### Input data
=== Begin Enclosure ===

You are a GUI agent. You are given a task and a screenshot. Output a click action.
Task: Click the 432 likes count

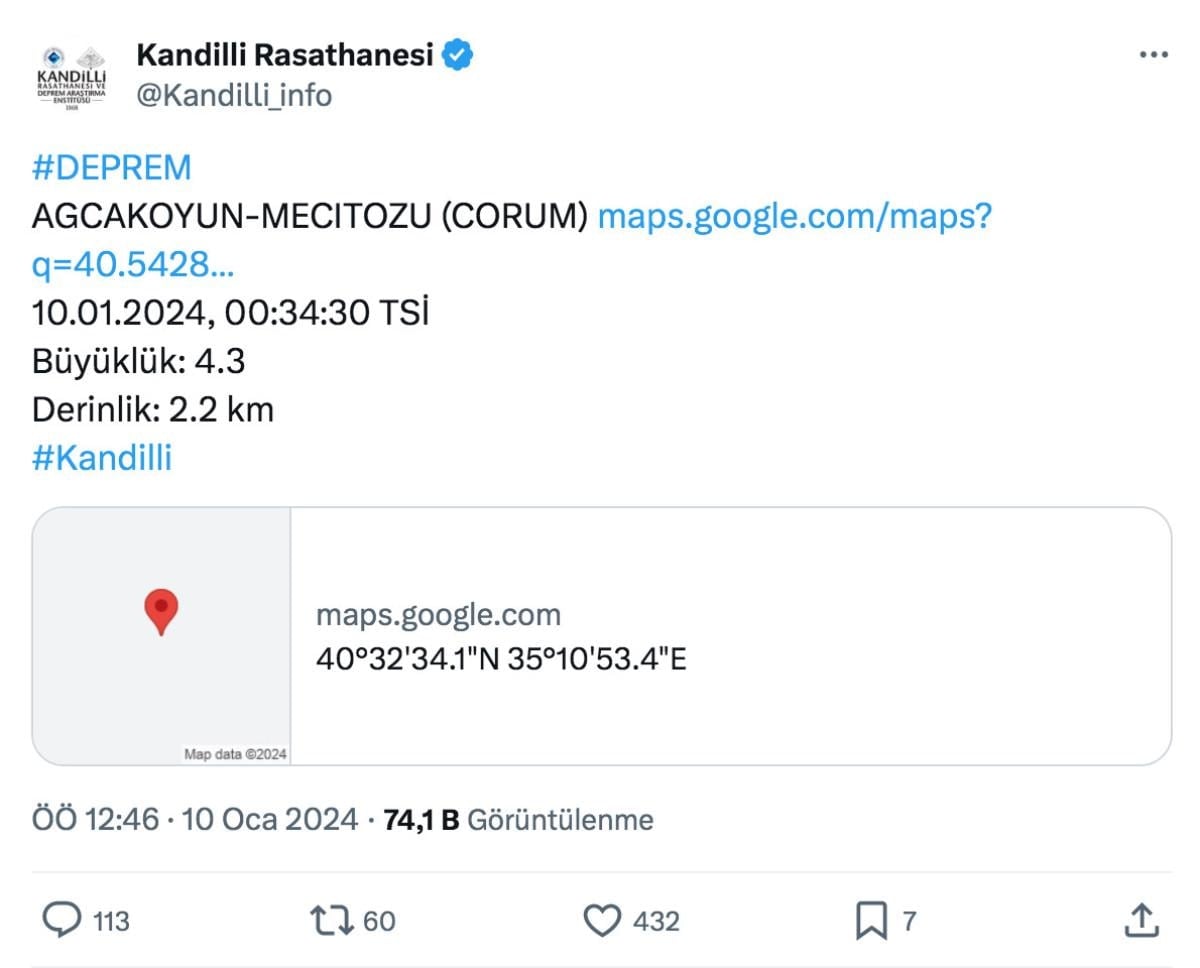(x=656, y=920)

=== End Enclosure ===
=== Begin Enclosure ===

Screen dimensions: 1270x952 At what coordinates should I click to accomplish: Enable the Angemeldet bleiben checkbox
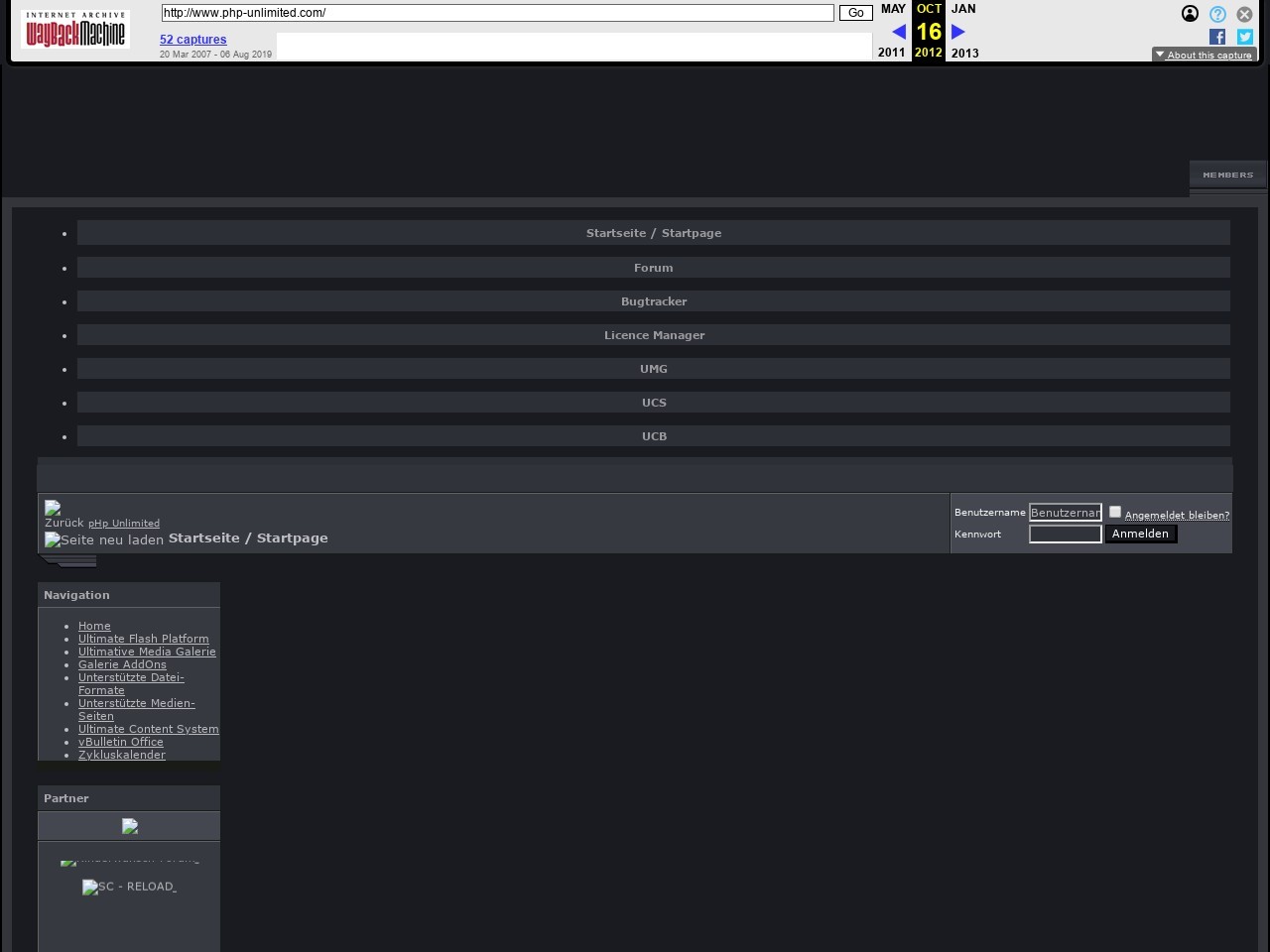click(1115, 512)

=== End Enclosure ===
=== Begin Enclosure ===

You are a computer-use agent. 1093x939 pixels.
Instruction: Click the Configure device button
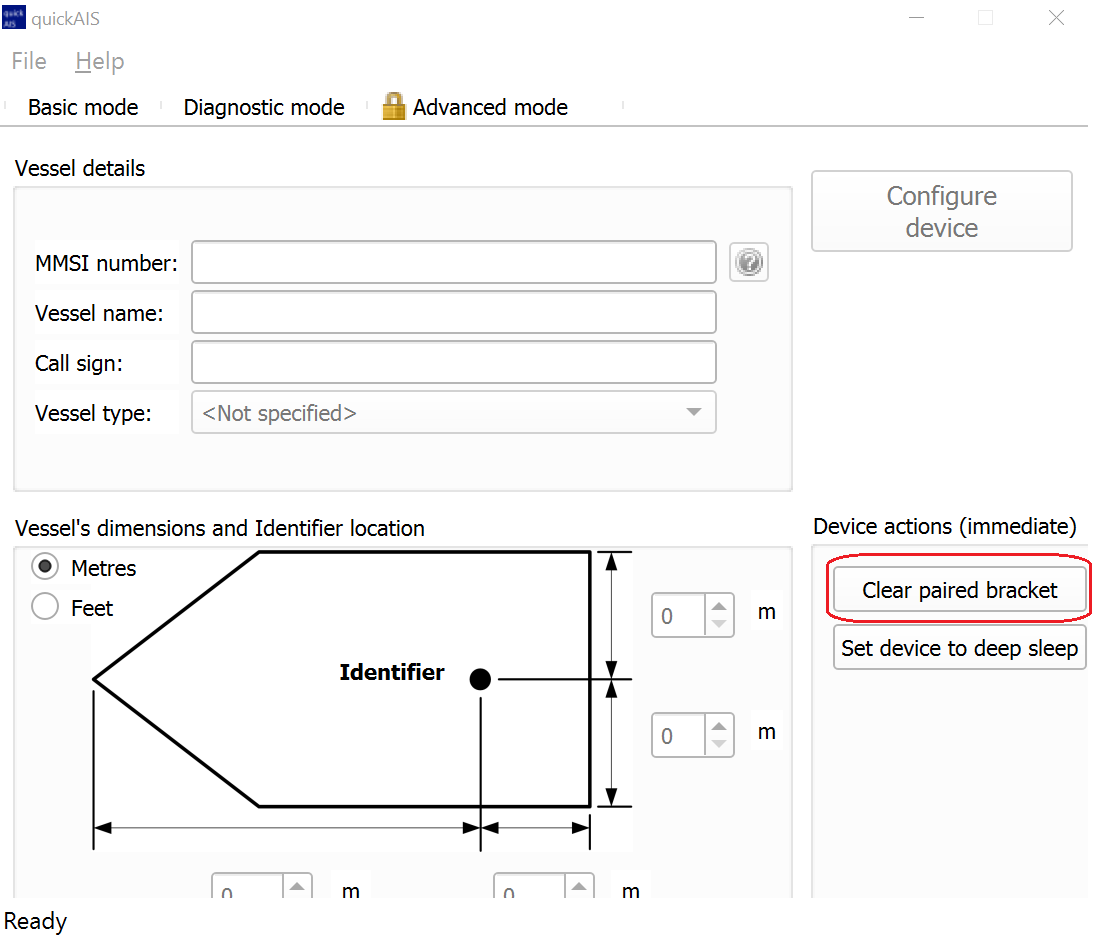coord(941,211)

=== End Enclosure ===

### Exercise brief
Identify each line in the entries with the word "agent" and copy it.

### Exercise output
You are a GUI agent. You are given a task and a screenshot. Output a click action.
You are a computer-use agent. 1093x939 pixels.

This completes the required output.